The veil of pollution that keeps the Seoul megalopolis tightly under its lid has lifted, the advent of spring is triggering the pheromones that keep us fruitful and multiplying, and I’m a 16-year-old Korean kid. Am I: (a) raising hell behind the 7-Eleven; (b) necking with my girl on some verdant mountain overlook; or (c) dressed in a school uniform, tie slightly undone, deep circles under my eyes, studying my brains out?
Strolling through a bustling, cramped series of alleyways in the leafy Gwanghwamun district between two of Seoul’s most prominent royal palaces, the answer (c) is a no-brainer. If I had four words to sum up a Sunday afternoon stroll they would be church; study; study; church. Here are kids stumbling out of extra study sessions at the local high school—the girls with razor cuts and bangs, the boys just with razor cuts, the life slightly sucked out of them, but the teenager’s imperatives still driving them forward like a herd of dazed bulls—above them, RKO Radio–style towers prop massive crosses into the sky. In front of a church, I find a textbook store where the MegaStudy8000 richly mines the toefl dreams and nightmares of a generation. Here are some useful English phrases that any happy-go-lucky teenager should commit to memory:
“I would like to get a humidifier.”
“They took a CAT scan but they didn’t find anything unusual.”
“Did they cure it?”
Well, they did and they didn’t. Korea is a country with one of the unhappier histories the world has known, a present that amounts to the frenzied tapping of the fast-forward button and a future that may already be here. Sixty years after being colonized and brutalized by the Japanese and then bombed into near-oblivion by the internecine war between the Communist North and the American-backed South, the country is still divided into two halves. In the North, Kim Jong-Il’s cult-of-personality dictatorship continues precariously. In the South, the Koreans have managed to create one of the world’s most advanced economies, fueled by ceaseless innovation and mind-boggling amounts of work (“My hobby is sleeping,” a young engineer told me). The War Memorial of Korea features dioramas of life in wartime; their hokey cardboard nature notwithstanding, the exhibit shows a civilization that came within millimeters of being completely snuffed out. Germany and Japan also rebounded from their wartime losses, creating their own economic miracles, but their starving peasants were not eating grass and bark as late as the 1960’s.
I have come to Seoul with my girlfriend, who is an American of Korean descent, and have just met her mother, who lives in San Francisco and hasn’t returned to the land of her birth in many years. “Too much building, too much building,” my girlfriend’s mother cries out as our cab honks and bullies its way past a phalanx of newly built residential monstrosities with names like Richenisia, Noblese, Daewoo Trump World III, Characterville, and Instopia (would that be “Instant Utopia”?). “It wasn’t this way,” she says.

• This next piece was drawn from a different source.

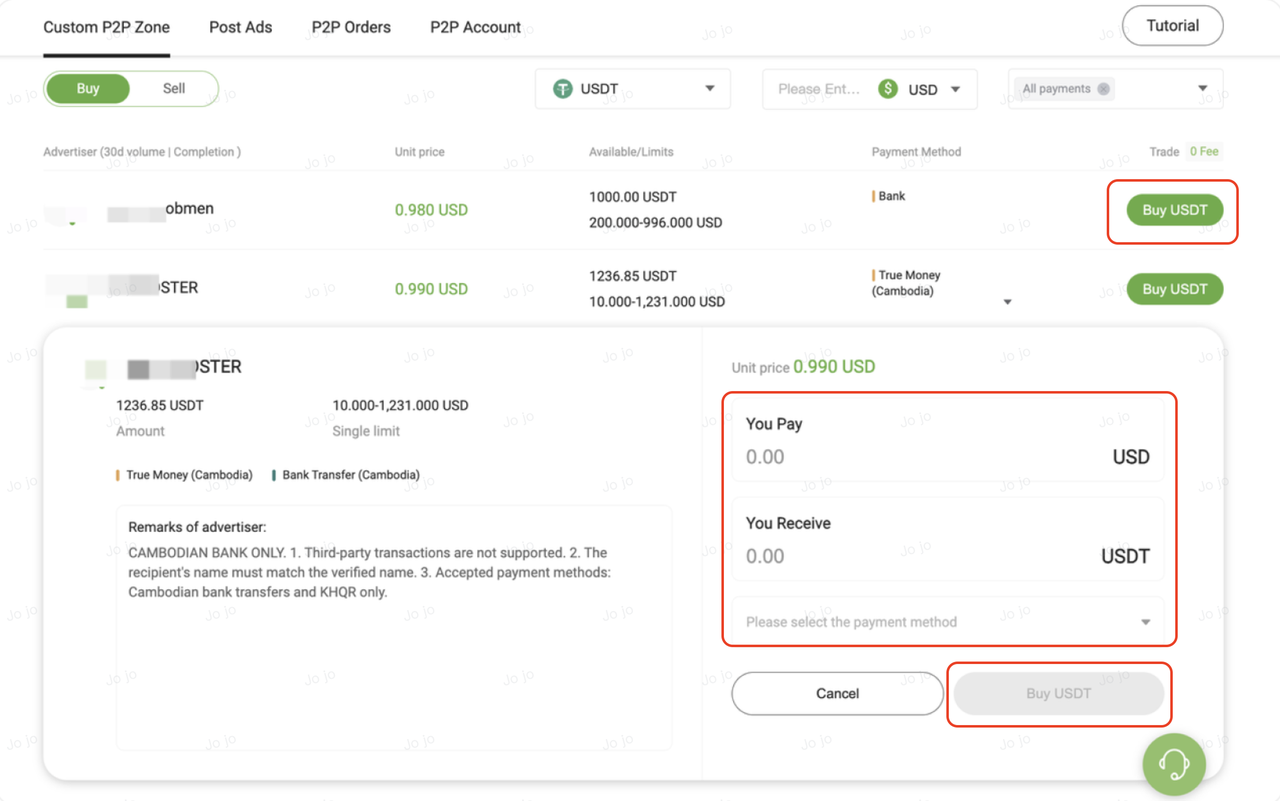
Task: Open the USDT coin dropdown
Action: point(709,89)
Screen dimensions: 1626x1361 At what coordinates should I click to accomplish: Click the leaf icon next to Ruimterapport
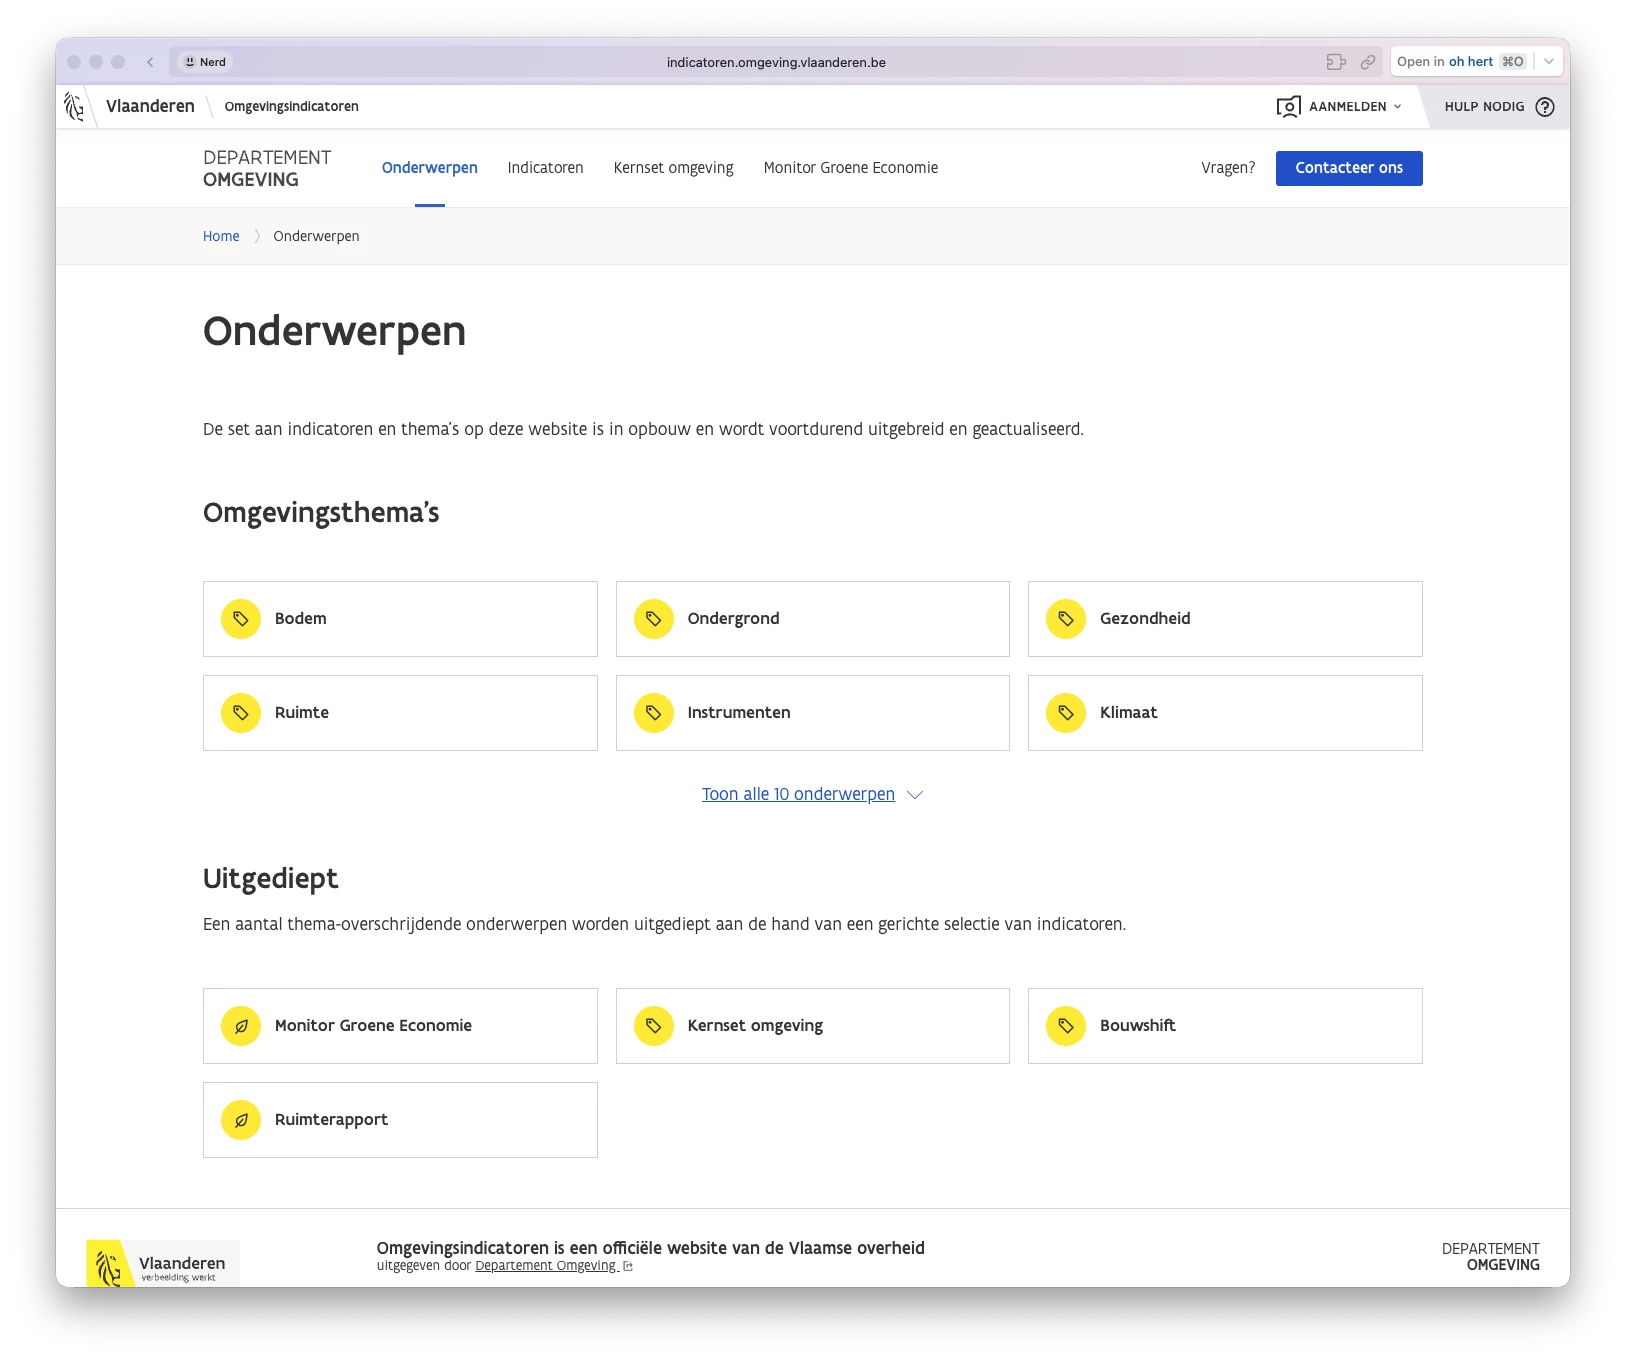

The tourism board’s strange new slogan, Korea Sparkling, probably applies to some distant mountain brook flanked by a tranquil Buddhist monastery in the hinterland, but not much is sparkling in the polluted immensity of Seoul’s Han River (Korea’s economic growth has been called “The Miracle on the Han,” and Greater Seoul accounts for half of the country’s population). There are few vistas that will leave you gaping in wonder. Concrete and cement are what you will see—horizontally, vertically, diagonally, in the sky, in the sea, underground—while the flashing, impatient neon logos on most public surfaces are a constant reminder that modern life is very difficult.

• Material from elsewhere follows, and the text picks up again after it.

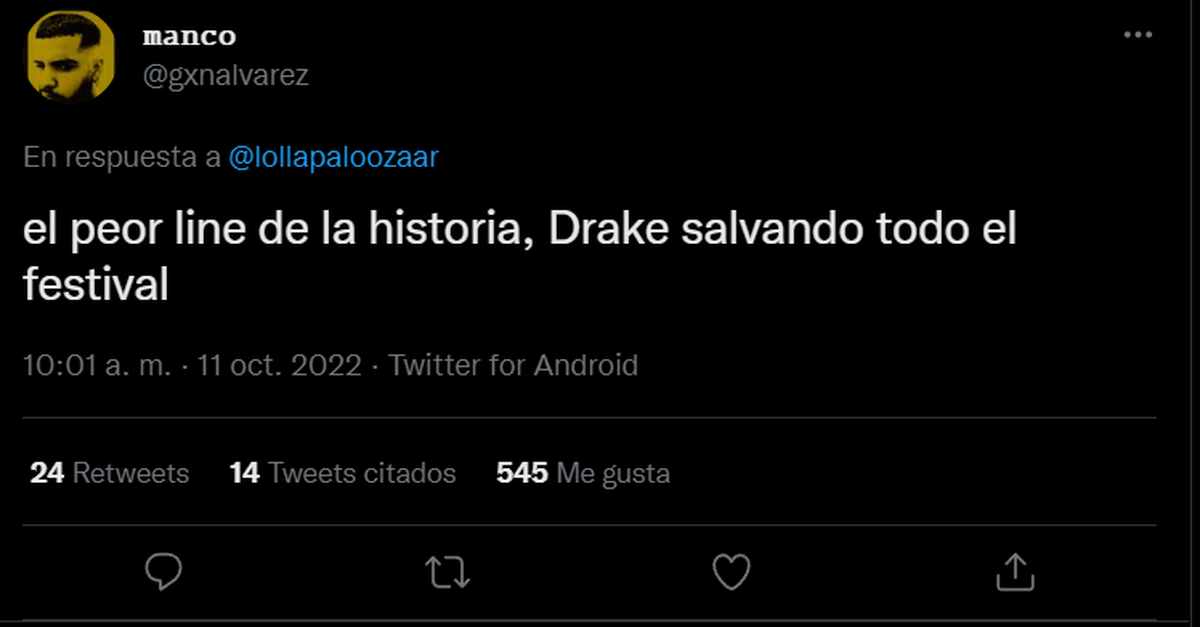Screen dimensions: 1200x627
Task: Click the reply speech bubble icon
Action: click(163, 571)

The key is to somehow let yourself be a part of the never-ending flow of visual data around you. Have a cup of coffee at what I’m told is the world’s highest-grossing Starbucks, in the Myeong-dong district, have another cup, make sure you have a steady supply of business cards, try to remember your SAT scores for discussion purposes, and then run with the stress.
Go down into Seoul’s efficient subway system. Some of the over-schooled kids are falling asleep on top of one another, others are watching TV on their cell phones—cellular coverage in what the locals call the Republic of Samsung truly knows no bounds. These kids are part of the so-called Thumb Tribe, and with their ceaseless wireless communication they have, OMG!, changed the very nature of the Korean language. Get off at Yongsan station and head to the Yongsan Electronics Market, also known as Electroland. Here a half-dozen buildings of substantial size house entire shops devoted to GPS navigators and MP3 players, hyper-advanced super–cell phones that can probably reverse a vasectomy if you ask them to, and the ever-popular Nintendogs, which allows cooped-up city dwellers to raise an imaginary dog with the aid of a stylus and a tiny screen.